# Stored data
++++
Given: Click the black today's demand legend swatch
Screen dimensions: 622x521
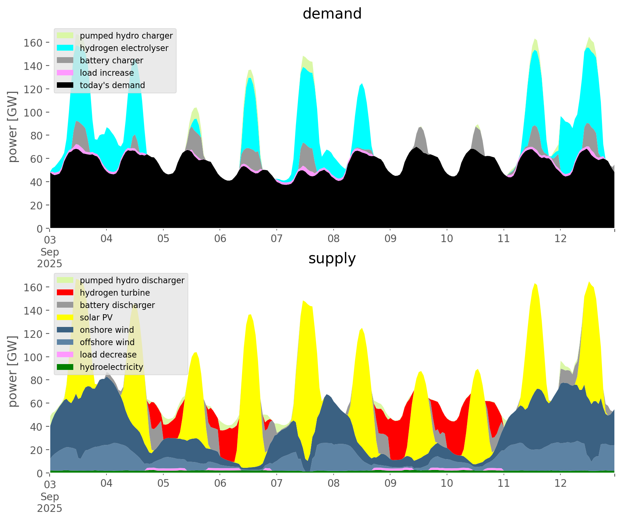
++++
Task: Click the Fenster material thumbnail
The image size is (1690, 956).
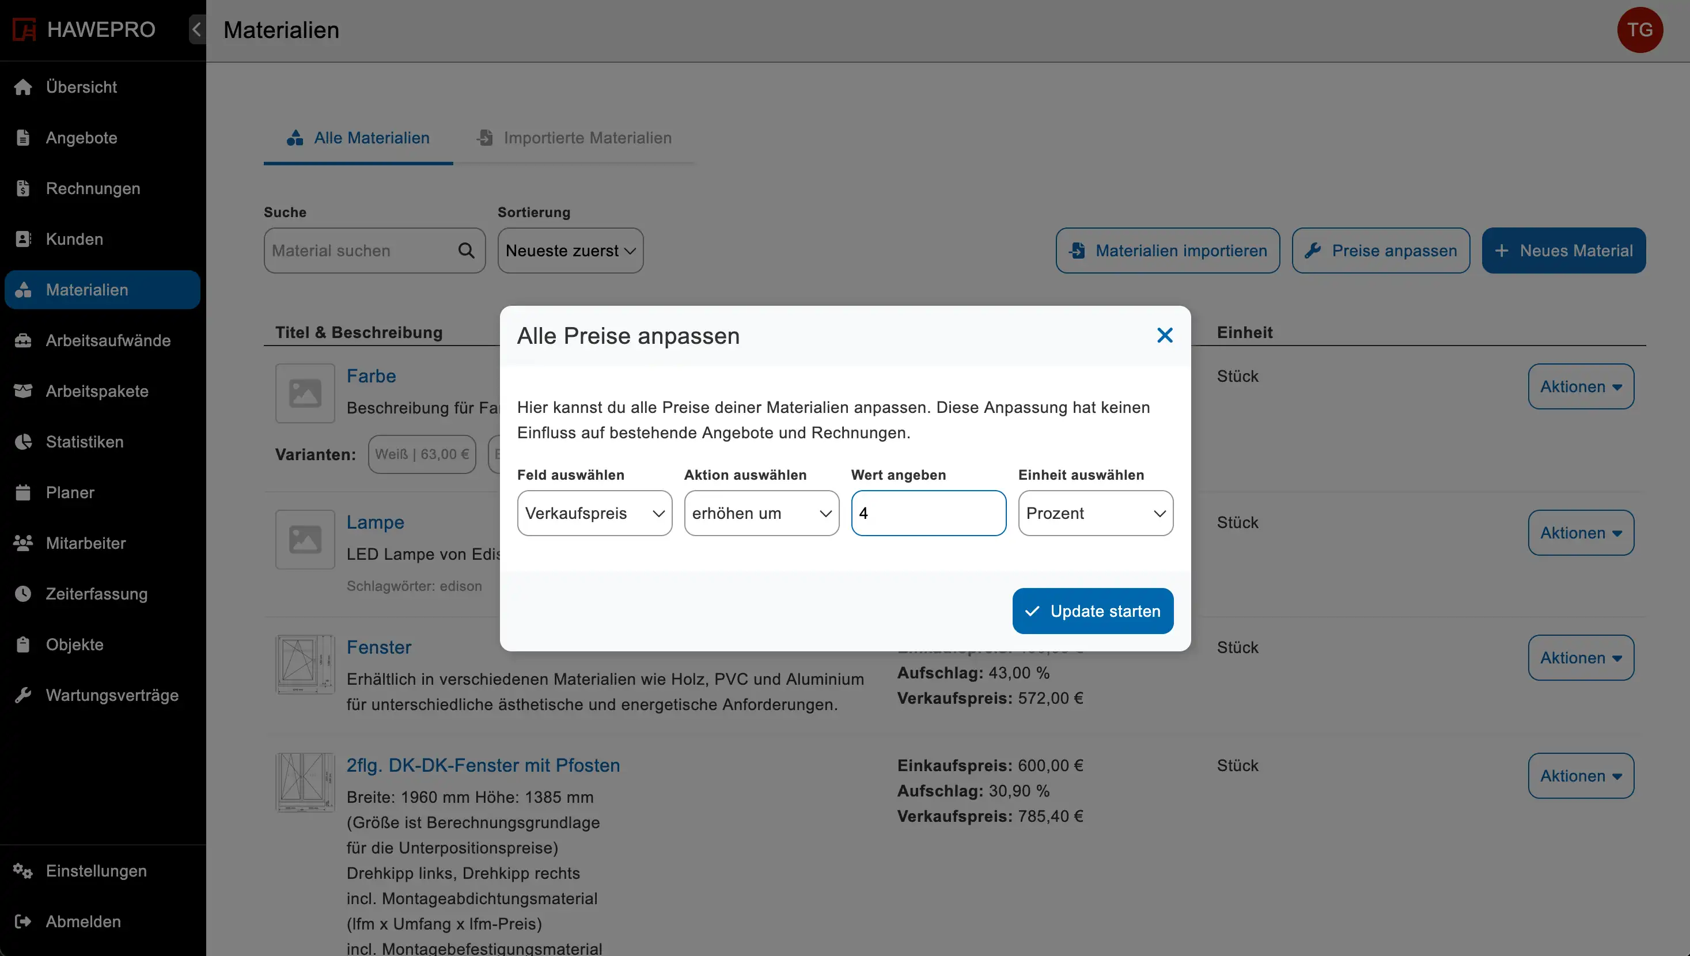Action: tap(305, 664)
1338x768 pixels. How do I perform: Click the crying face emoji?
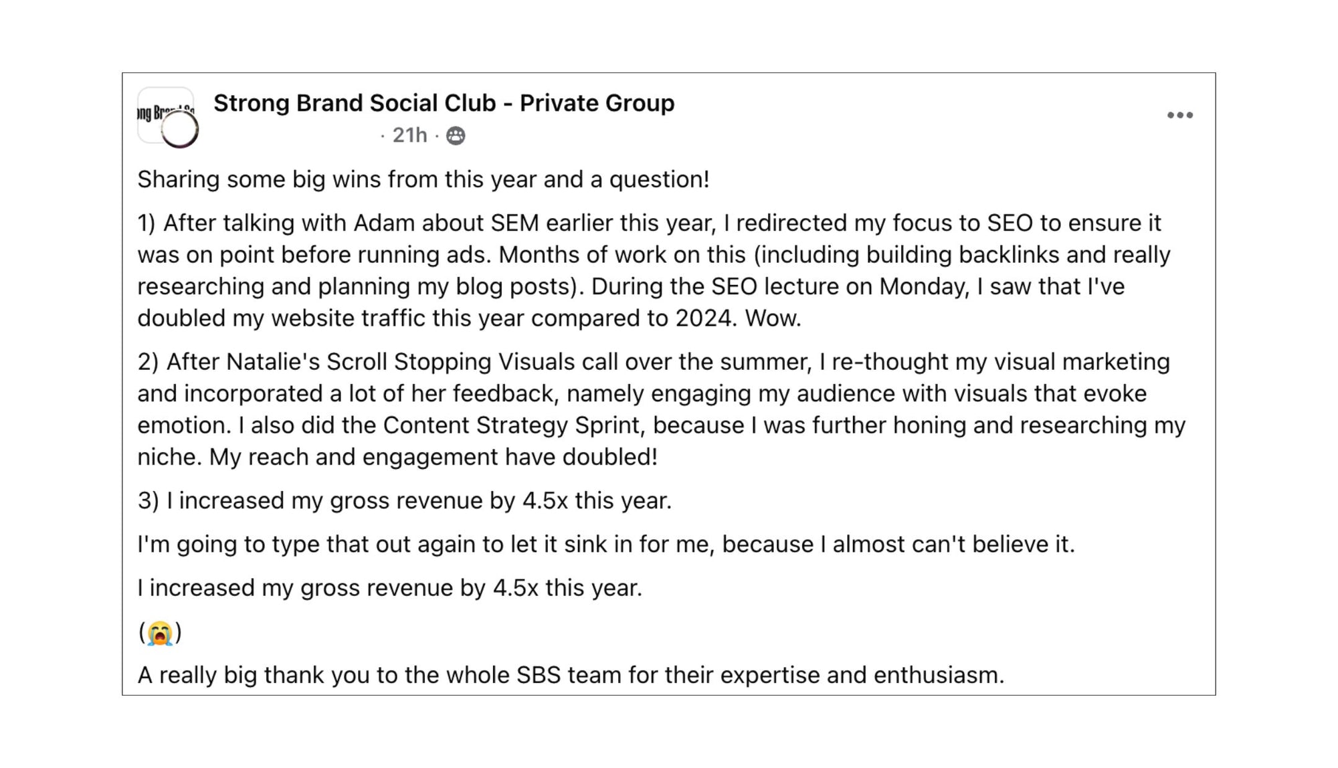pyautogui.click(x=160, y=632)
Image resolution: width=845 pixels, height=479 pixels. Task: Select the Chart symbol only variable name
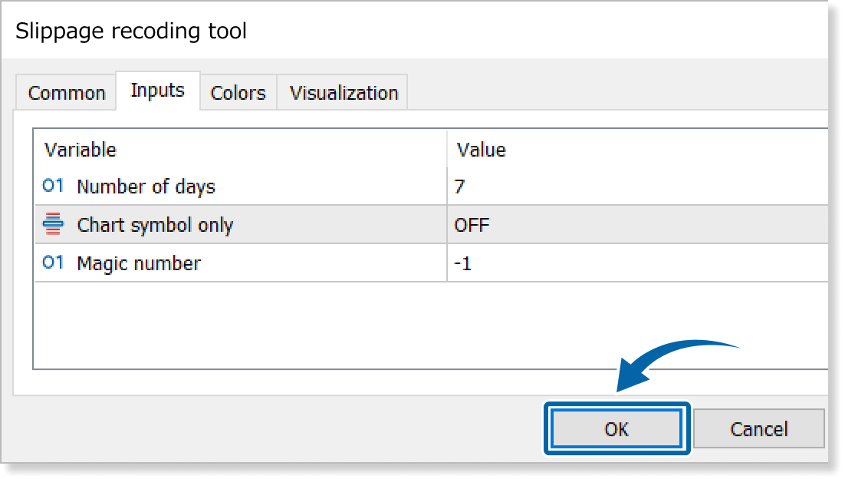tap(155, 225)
++++
When the line with "Given: Click the" is reached in the data above, begin copying, and stop after the line with "Screen dimensions: 622x521"; copy each line exactly, both ends included.

Given: Click the black today's demand legend swatch
Screen dimensions: 622x521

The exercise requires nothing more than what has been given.